3.     Pray. If you have a love relationship and the issue you “must” speak the truth about isn’t your own log, then pray to the Holy Spirit and ask if YOU are the person who should speak. Just because you recognize a problem doesn't mean you are the best person to speak up.
4.     Put your words to the 1 Corinthians test. Write out what you are going to say and then ask yourself the following questions.
a.     Are these words patient?
b.     Are these words kind?
c.      Are these words jealous? (they shouldn’t be)
d.     Are these words boastful? (they shouldn’t be)
e.     Are these words arrogant? (they shouldn’t be)
f.      Do these words honor the person you are addressing?
g.     Are these words self-seeking? (they shouldn’t be)
h.     Are these words angry? (they shouldn’t be)
i.       Are these words evidence of score-keeping? (they shouldn’t be)
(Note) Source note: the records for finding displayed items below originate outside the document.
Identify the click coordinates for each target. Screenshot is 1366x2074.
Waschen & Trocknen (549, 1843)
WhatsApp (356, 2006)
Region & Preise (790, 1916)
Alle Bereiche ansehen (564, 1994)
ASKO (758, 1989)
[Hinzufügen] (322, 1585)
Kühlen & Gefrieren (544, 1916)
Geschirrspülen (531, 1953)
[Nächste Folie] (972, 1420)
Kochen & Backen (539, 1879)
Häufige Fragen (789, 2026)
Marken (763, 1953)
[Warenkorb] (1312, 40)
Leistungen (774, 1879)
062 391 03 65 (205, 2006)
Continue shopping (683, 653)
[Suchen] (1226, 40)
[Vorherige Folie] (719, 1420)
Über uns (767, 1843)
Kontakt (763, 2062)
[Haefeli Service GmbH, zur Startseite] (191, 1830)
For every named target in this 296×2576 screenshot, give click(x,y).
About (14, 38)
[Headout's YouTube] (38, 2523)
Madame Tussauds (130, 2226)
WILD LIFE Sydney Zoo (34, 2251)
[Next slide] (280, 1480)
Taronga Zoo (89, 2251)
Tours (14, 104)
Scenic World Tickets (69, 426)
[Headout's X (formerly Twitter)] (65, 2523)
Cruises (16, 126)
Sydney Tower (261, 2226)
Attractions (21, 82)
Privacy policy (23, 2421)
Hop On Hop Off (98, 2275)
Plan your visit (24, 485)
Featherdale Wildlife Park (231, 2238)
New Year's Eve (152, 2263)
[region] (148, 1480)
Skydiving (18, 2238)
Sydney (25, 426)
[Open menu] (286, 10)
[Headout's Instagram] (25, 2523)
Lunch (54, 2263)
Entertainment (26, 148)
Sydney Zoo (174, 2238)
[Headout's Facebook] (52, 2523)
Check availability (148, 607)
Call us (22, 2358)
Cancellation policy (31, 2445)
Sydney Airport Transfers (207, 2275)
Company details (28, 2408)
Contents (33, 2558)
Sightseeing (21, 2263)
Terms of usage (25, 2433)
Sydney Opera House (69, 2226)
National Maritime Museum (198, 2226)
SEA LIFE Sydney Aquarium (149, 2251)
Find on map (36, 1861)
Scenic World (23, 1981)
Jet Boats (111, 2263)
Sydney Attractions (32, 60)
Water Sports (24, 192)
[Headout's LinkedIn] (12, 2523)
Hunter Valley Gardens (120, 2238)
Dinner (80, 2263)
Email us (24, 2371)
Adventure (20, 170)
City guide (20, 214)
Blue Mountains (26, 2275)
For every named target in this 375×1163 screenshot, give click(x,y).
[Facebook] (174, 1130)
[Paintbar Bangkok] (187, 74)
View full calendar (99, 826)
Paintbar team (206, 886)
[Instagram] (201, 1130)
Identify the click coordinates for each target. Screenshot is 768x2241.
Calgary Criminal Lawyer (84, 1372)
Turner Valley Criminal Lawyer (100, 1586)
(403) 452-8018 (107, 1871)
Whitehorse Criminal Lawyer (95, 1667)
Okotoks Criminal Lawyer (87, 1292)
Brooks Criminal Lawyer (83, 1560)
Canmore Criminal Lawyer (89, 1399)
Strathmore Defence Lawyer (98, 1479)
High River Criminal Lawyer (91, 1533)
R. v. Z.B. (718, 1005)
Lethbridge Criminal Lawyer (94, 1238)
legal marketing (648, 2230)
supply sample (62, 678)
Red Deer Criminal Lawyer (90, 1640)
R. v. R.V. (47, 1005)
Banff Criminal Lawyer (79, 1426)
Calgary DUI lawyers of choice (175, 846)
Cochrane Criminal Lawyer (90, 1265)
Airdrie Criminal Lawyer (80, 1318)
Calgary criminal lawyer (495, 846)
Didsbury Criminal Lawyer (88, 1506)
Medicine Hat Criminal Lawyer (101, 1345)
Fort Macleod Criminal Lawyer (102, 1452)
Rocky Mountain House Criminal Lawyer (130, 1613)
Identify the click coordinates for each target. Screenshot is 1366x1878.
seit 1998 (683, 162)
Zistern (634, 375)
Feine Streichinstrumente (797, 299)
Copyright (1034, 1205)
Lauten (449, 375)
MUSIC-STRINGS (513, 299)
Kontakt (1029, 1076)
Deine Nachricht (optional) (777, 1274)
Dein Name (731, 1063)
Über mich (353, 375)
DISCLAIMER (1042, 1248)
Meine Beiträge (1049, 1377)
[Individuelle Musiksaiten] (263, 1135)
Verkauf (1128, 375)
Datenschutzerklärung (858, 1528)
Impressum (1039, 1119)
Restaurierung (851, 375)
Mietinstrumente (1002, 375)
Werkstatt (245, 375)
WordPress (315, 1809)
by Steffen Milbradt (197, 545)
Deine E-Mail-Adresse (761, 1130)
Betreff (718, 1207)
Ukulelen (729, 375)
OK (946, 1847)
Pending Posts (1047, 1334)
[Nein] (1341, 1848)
j.       Are these words joyful?
k.     Are these words protective of the person you are addressing?
l.       Do these words trust the person you are addressing?
m.   Do these words show hope for the person you are addressing?
n.     Are these words relevant for the long term?

And in the final analysis: if you speak the truth in love to someone, and that person is wounded or harmed by your words, you failed. You were only a clanging cymbal. I suggest you apologize and tend to your own logs. I make that suggestion in love, of course.